ROMs 412 store information and instructions that, once written in a ROM chip, are read-only and are not modified or removed. In one embodiment, ROMs 412 store commands for configurations and initial operations of computer system 400.
Storage device 416, such as floppy disks, disk drives, or tape drives, durably stores information for use by computer system 400.
Communication interface 420 enables computer system 400 to interface with other computers or devices. Communication interface 420 may be, for example, a modem, an integrated services digital network (ISDN) card, a local area network (LAN) port, etc. Those skilled in the art will recognize that modems or ISDN cards provide data communications via telephone lines while a LAN port provides data communications via a LAN. Communication interface 420 may also allow wireless communications.
Bus 424 can be any communication mechanism for communicating information for use by computer system 400. In the example of
Computer system 400 is typically coupled to an input device 428, a display device 432, and a cursor control 436. Input device 428, such as a keyboard including alphanumeric and other keys, communicates information and commands to CPU 404. Display device 432, such as a cathode ray tube (CRT), displays information to users of computer system 400. Cursor control 436, such as a mouse, a trackball, or cursor direction keys, communicates direction information and commands to CPU 404 and controls cursor movement on display device 432.
Computer system 400 may communicate with other computers or devices through one or more networks. For example, computer system 400, using communication interface 420, communicates through a network 440 to another computer 444 connected to a printer 448, or through the world wide web 452 to a server 456. The world wide web 452 is commonly referred to as the “Internet.” Alternatively, computer system 400 may access the Internet 452 via network 440.

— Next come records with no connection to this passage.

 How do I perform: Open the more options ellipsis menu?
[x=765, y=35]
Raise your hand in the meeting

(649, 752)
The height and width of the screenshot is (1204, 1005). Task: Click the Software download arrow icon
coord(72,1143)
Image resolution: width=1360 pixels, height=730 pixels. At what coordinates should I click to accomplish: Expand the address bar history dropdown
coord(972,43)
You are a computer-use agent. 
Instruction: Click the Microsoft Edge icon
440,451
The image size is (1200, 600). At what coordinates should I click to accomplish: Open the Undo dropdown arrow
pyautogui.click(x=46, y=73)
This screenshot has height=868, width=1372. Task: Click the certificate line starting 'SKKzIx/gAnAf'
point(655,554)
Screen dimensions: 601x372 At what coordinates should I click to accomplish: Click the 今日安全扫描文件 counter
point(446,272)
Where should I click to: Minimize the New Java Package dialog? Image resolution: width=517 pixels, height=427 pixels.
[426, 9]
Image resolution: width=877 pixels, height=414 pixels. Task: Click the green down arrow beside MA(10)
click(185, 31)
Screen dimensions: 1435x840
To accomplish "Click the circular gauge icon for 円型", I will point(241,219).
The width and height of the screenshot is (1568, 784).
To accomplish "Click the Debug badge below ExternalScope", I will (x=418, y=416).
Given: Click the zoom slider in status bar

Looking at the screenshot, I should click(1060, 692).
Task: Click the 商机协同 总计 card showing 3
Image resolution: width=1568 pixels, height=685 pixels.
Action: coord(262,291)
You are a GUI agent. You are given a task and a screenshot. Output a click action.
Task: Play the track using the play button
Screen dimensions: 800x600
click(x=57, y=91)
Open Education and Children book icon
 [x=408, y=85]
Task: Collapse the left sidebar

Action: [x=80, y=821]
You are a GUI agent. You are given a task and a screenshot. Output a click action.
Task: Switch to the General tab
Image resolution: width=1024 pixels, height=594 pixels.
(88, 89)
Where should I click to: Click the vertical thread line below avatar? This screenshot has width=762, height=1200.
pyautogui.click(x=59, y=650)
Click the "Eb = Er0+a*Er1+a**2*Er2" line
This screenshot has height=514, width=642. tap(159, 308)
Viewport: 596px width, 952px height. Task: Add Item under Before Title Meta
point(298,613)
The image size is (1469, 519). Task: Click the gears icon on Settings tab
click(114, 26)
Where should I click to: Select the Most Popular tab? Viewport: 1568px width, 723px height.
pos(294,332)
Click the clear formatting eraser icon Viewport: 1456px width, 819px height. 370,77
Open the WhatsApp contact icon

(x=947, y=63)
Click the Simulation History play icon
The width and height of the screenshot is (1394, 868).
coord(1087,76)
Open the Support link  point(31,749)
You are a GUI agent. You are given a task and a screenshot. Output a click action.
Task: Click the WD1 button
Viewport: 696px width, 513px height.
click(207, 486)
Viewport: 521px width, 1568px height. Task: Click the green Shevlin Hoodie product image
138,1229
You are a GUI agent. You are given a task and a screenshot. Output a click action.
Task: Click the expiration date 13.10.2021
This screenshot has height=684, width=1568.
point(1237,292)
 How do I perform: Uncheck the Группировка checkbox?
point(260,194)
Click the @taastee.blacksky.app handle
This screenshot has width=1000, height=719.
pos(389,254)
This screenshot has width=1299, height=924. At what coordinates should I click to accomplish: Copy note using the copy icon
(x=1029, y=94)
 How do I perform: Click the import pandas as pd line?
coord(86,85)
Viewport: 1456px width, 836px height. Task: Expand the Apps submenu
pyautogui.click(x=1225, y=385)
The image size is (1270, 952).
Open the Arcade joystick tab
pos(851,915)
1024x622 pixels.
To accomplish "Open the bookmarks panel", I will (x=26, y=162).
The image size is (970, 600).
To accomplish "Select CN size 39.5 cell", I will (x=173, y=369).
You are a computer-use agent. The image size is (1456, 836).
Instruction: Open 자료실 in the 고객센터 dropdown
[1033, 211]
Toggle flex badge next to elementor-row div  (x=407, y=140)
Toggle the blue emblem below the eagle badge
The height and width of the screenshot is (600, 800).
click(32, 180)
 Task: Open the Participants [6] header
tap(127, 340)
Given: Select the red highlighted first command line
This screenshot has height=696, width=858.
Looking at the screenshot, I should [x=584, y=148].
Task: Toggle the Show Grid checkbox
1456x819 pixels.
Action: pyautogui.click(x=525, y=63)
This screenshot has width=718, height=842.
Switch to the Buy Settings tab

Computer system 400 may be used to implement the techniques described above. In various embodiments, CPU 404 performs the steps of the techniques by executing instructions brought to RAMs 408. In alternative embodiments, hard-wired circuitry may be used in place of or in combination with software instructions to implement the described techniques. Consequently, embodiments of the invention are not limited to any one or a combination of software, firmware, hardware, or circuitry.
Instructions executed by CPU 404 may be stored in and/or carried through one or more computer-readable media, which refer to any medium from which a computer reads information. Computer-readable media may be, for example, a floppy disk, a hard disk, a zip-drive cartridge, a magnetic tape, or any other magnetic medium, a CD-ROM, a CD-RAM, a DVD-ROM, a DVD-RAM, or any other optical medium, paper-tape, punch-cards, or any other physical medium having patterns of holes, a RAM, a ROM, an EPROM, or any other memory chip or cartridge. Computer-readable media may also be coaxial cables, copper wire, fiber optics, acoustic or electromagnetic waves, capacitive or inductive coupling, etc. As an example, the instructions to be executed by CPU 404 are in the form of one or more software programs and are initially stored in a CD-ROM being interfaced with computer system 400 via bus 424. Computer system 400 loads these instructions in RAMs 408, executes some instructions, and sends some instructions via communication interface 420, a modem, and a telephone line to a network, e.g. network 440, the Internet 452, etc. A remote computer, receiving data through a network cable, executes the received instructions and sends the data to computer system 400 to be stored in storage device 416.
In the foregoing specification, the invention has been described with reference to specific embodiments thereof. However, it will be evident that various modifications and changes may be made thereto without departing from the broader spirit and scope of the invention. Accordingly, the specification and drawings are to be regarded as illustrative rather than as restrictive.